# Destin Swordfish Shootout Report



## xyzzy (Oct 26, 2008)

We had a long slow uneventful day of trolling, couldnt find clean water or any weedlines anywhere! Was my official worst day trolling offshore ever, and burnt 250 gallons trying. We had one huge wahoo bite high speeding which -launched- a 50wide bent butt out of the rod holder about 2 feet in the air into the water, but by the time we got the rod off the lanyard, the hook had pulled. Additionally, we manged to catch a 15lb cobia in two thousand feet of water on a skirted ballyhoo -- talk about a crazy strange day!!

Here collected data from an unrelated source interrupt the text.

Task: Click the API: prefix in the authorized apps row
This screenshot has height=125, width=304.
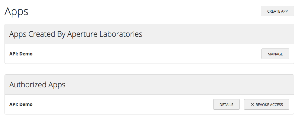Action: point(14,105)
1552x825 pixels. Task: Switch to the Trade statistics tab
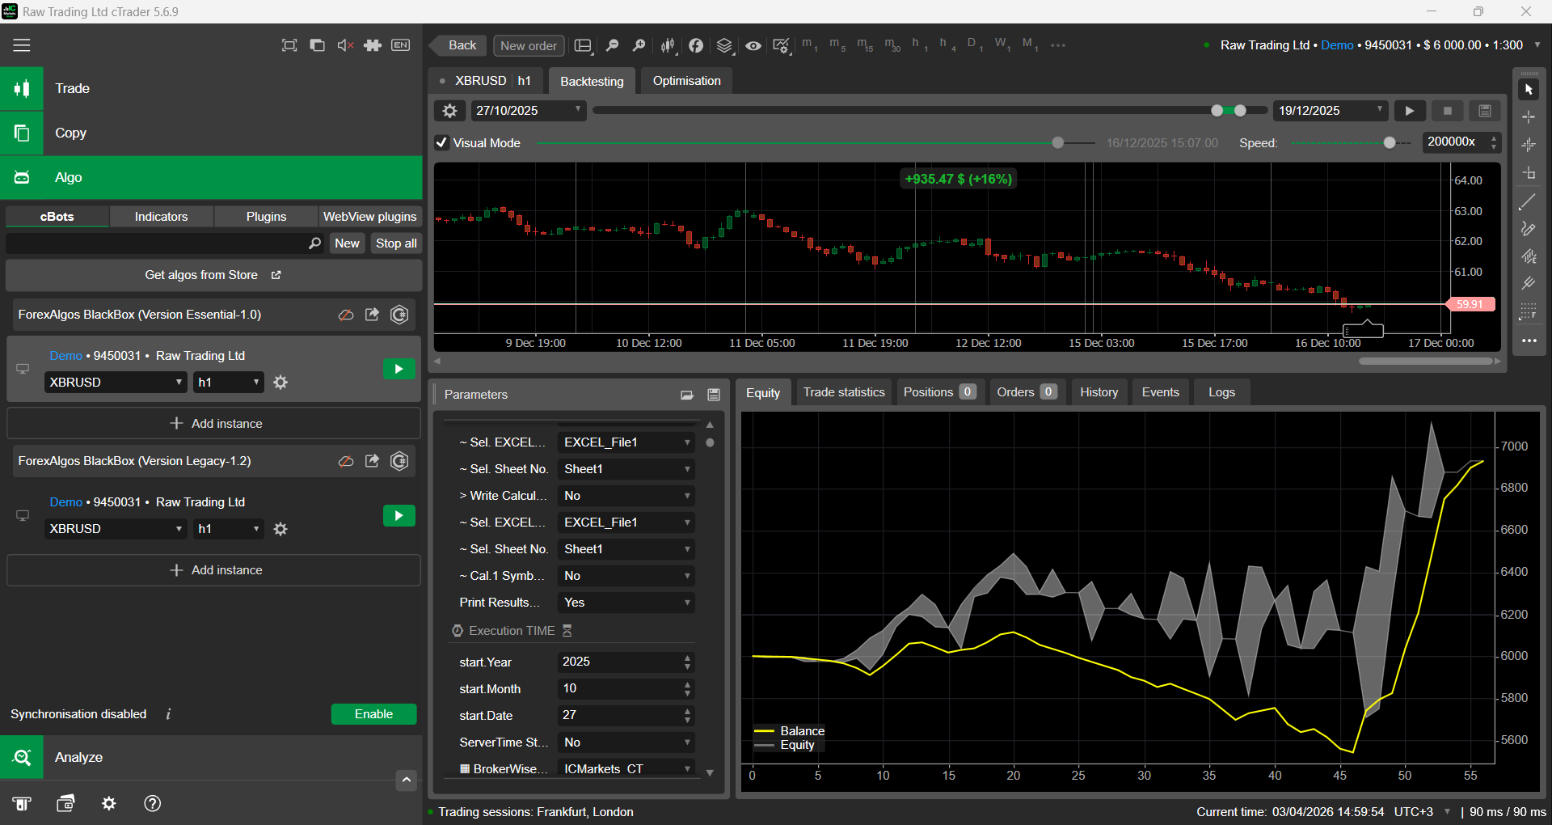[844, 392]
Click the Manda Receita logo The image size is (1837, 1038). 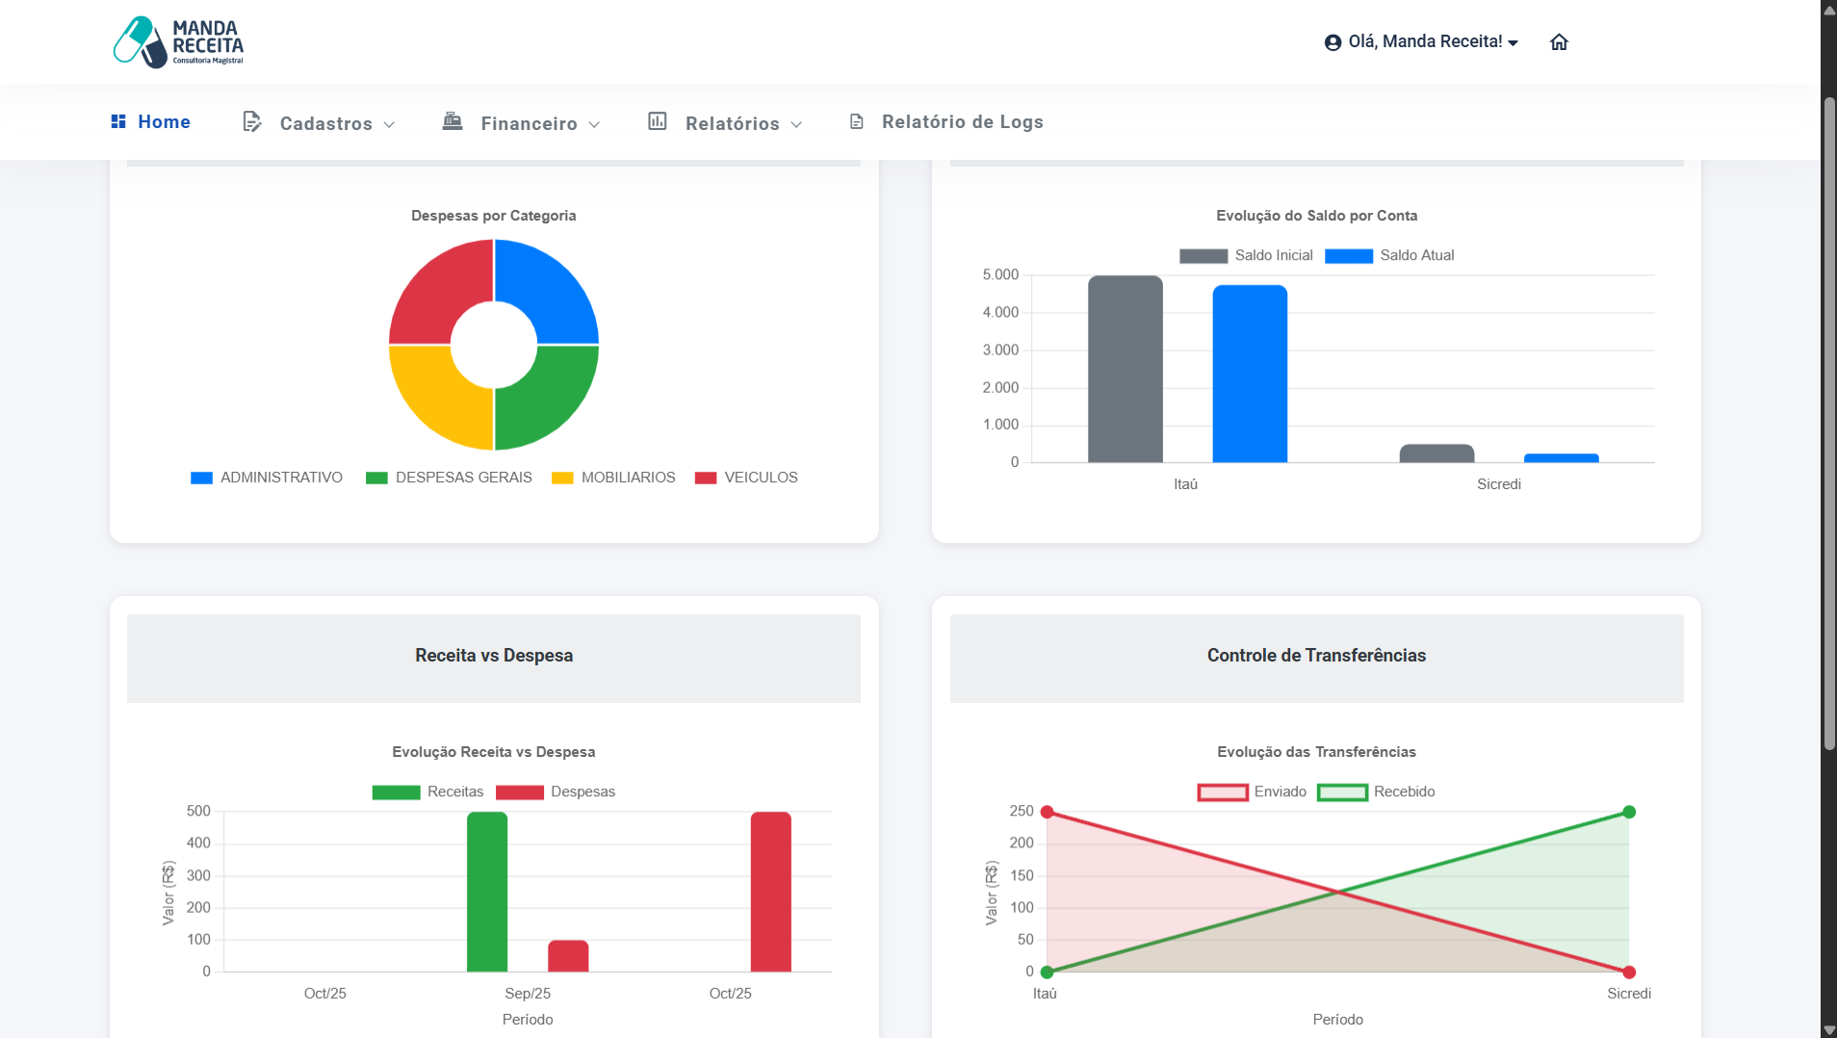click(178, 42)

Set up the drift on moonrise and hooked up with this nice one at about 12:30am... of course on the lightest outfit with only about 300 yards of mono. About two hours into it, the fish dragged us into the weedline we were looking for all day. With some excellent work from Capt. Curt Gwin behind the wheel and Zach clearing weeds and trash from the props, we managed through it in reverse without fouling the engines into failure, AND without being spooled. The fight lasted over 3 and a half hours, ended up being a short fatty at 224lbs putting us in first place until TIGER came in about 30 minutes later and weighed a 226.

Congrats to TIGER out of Panama City who out weighed us by 1.9 pounds winning the overall division -- and SPECIAL thanks to TIGER for not entering the Big Fish Calcutta, letting us take 1st, 2nd, and 3rd place under 35 division, 2nd place overall, and big fish prize, putting Only Way as the top earner in tourney! Additional special thanks to Zach who didn't accidentally release this fish as he usually does 










There's some videos here:

http://www.youtube.com/user/billfishintimecg#p/u


Fish was caught on the Only Way, run by Capt. Curt Gwin, out of Destin! 

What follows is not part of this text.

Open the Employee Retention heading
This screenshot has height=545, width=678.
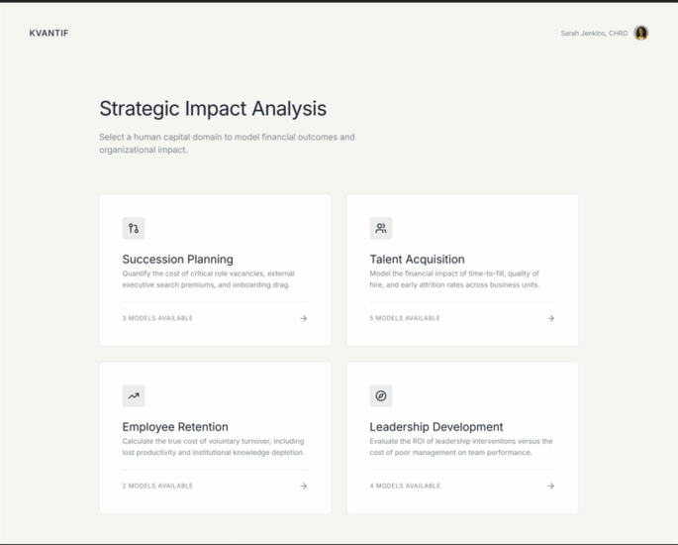tap(175, 427)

http://onlywayfishing.webs.com/


----------



## PMACDIDDY (Jul 13, 2008)

Congradulations. We were there too and agree it was the worst trolling ever (even on the weedlines which we found). Next year can only be better.


----------



## Chris V (Oct 18, 2007)

Congrats on a beautiful fish.


----------



## MSViking (Oct 11, 2007)

Very cool! Great fish! That fish was definitely a fat one!!


----------



## killrjenkins (Nov 5, 2008)

Ole Zac. He means well. You should add the Harbor Docks pole hugging contest photo. Pretty work guys. Hell of a fish.


----------



## Kim (Aug 5, 2008)

Nice fish!


----------



## Frenchy (Oct 2, 2007)

Congrats on the sword and the calcutta !!!
Thanks for sharing.


----------



## big blue (Jun 28, 2008)

Congrats guys! 'Yall were right behind us in line. I fished on the Green Flash and we ended up hooking one about 4:00 am, only had one other bite. Ended up being 141 lbs and good enough for 2nd place in the calcutta. Also caught a whopping 18 lb wahoo that turned out to be the only one caught and good for 1st place! Trolling was slow, but the Reel McCoy caught 2 big dolphin and won 1st and 2nd in the PBGFC Jr's and the Quest caught a blue and the winning tuna, all in the same area we were in, guess that's just fishing. Legendary Marine and the Emerald Grand put on a nice tournament and we really enjoyed fishing it, congrats to all! Looking forward to fishing Emerald Coast this weekend! Tight lines, John


----------



## GIBBS29REG (Jun 21, 2011)

CONGRATS! We had a rough go of it as well. Hard Living! We hooked up at 10:53 pm, fought 2 hours and 3 minutes and pulled the hook just as we saw the glow stick. Managed to stick 2 bull sharks. We pulled up to Harborwalk as you guys were weighing in.

Are you guys fishing the 40/40 at Baypoint? I can't find any willing bodies to fill the boat.


----------



## xyzzy (Oct 26, 2008)

GIBBS29REG said:


> CONGRATS! We had a rough go of it as well. Hard Living! We hooked up at 10:53 pm, fought 2 hours and 3 minutes and pulled the hook just as we saw the glow stick. Managed to stick 2 bull sharks. We pulled up to Harborwalk as you guys were weighing in.
> 
> Are you guys fishing the 40/40 at Baypoint? I can't find any willing bodies to fill the boat.


May be up for this send me a note!


----------